2. Bahasa dan symbol membentuk sebuah system yang sangat penting bagi manusia. Sapir dan Whorf (1921; 1956) menyatakan bahwa sangat sulit untuk berfikir mengenai konsep atau objek tanpa adanya kata-kata bagi mereka. Jadi, orang dibatasi (dalam batas tertentu) dalam apa yang dapat mereka pahami oleh karena batasan bahasa mereka. Ketika manusia menggunakan bahasa, mereka juga digunakan oleh bahasa tertentu. Ketika bahasa dari suatu budaya tidak mempunyai symbol untuk motif tertentu, maka pembicara yang menggunakan bahasa tersebut juga cenderung untuk tidak memiliki motif tersebut. Kata-kata, pemikiran, dan tindakan memiliki hubungan yang sangat dekat satu sama lain.

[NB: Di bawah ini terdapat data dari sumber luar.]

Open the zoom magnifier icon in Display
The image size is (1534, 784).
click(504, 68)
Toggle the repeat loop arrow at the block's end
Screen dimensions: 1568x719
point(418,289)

3. Manusia adalah pembuat pilihan. Dasar utama dari dramatisme adalah pilihan manusia. Hal ini ada keterikatannya dengan konseptualisasi akan agensi (agency), atau kemampuan actor sosial untuk bertindak sebagai hasil pilihannya.
Dramatisme sebagai Retorika Baru
Dramatisme merupakan retorika baru. Bedanya dengan retorika lama adalah retorika baru lebih menekankan pada identifikasi dan hal ini dapat mencakup faktor-faktor yang secara parsial “tidak sadar” dalam mengajukan pernyataannya disamping retorika yang lama menekankan pada persuasi dan desain yang terencana.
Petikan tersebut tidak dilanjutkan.